## Problem to solve
For the entries below, state how many lines include the string "Enable", and write nothing besides that number.

-- Information given follows --

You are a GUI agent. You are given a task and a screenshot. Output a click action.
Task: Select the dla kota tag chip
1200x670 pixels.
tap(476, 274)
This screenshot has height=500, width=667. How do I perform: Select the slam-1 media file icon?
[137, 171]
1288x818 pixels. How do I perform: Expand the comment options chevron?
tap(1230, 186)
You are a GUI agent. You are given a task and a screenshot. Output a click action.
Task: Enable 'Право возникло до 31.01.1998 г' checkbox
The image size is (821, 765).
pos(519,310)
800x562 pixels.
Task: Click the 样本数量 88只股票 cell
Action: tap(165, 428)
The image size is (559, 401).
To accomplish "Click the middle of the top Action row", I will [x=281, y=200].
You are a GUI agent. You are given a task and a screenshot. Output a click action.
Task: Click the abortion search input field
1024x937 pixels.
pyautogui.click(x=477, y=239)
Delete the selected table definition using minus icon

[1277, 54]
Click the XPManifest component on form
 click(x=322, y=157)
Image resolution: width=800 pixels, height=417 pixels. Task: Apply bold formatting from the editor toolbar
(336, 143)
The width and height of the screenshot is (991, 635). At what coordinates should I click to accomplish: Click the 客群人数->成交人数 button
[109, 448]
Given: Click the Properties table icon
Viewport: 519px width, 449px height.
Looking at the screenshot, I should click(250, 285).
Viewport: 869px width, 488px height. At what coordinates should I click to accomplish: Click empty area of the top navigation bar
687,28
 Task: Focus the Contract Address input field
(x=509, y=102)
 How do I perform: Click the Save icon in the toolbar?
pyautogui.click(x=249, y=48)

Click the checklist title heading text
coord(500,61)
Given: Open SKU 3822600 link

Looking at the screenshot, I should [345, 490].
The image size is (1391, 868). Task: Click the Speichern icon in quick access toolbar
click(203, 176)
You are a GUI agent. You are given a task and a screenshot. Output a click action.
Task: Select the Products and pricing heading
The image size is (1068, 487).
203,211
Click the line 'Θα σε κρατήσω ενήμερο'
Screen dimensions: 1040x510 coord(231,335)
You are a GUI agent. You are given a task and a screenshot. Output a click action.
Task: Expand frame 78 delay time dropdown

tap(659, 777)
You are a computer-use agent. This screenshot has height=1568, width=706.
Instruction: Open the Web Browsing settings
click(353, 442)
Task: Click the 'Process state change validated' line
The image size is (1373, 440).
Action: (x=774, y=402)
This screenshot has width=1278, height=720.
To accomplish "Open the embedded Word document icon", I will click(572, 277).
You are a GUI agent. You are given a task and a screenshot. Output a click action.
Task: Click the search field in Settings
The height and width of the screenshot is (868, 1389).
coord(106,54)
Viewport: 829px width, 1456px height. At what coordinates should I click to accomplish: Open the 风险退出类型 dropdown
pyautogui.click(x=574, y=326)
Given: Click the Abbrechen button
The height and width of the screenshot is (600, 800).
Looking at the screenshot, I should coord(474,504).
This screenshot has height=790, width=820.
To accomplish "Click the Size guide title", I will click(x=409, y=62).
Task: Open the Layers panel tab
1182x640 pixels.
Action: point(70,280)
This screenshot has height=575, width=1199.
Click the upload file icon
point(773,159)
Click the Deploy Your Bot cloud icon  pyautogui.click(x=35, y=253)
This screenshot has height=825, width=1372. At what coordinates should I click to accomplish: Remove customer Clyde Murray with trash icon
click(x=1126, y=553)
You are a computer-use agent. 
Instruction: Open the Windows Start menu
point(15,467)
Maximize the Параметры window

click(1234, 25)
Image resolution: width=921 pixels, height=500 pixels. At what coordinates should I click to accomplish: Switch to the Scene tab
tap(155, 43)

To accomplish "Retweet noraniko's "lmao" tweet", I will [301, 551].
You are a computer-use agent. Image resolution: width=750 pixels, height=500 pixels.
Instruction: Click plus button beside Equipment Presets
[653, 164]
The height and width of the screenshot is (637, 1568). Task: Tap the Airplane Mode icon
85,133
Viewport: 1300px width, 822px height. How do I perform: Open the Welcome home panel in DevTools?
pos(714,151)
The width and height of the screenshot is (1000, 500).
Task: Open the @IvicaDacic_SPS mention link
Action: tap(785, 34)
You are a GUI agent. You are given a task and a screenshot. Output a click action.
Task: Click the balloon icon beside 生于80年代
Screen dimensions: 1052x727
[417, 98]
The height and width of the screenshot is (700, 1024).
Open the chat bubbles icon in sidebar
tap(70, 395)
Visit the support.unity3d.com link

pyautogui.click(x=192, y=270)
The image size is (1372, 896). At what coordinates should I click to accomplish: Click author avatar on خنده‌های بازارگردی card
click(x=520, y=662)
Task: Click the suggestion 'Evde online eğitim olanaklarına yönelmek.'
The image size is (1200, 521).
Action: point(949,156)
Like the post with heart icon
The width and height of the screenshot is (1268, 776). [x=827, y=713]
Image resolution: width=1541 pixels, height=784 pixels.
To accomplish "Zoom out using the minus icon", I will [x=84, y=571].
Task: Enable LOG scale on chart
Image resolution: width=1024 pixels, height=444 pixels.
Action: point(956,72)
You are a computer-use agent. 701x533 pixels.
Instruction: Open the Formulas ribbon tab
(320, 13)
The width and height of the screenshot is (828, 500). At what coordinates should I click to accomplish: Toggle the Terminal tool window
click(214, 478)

-- Information given concluded --

## Exercise output
2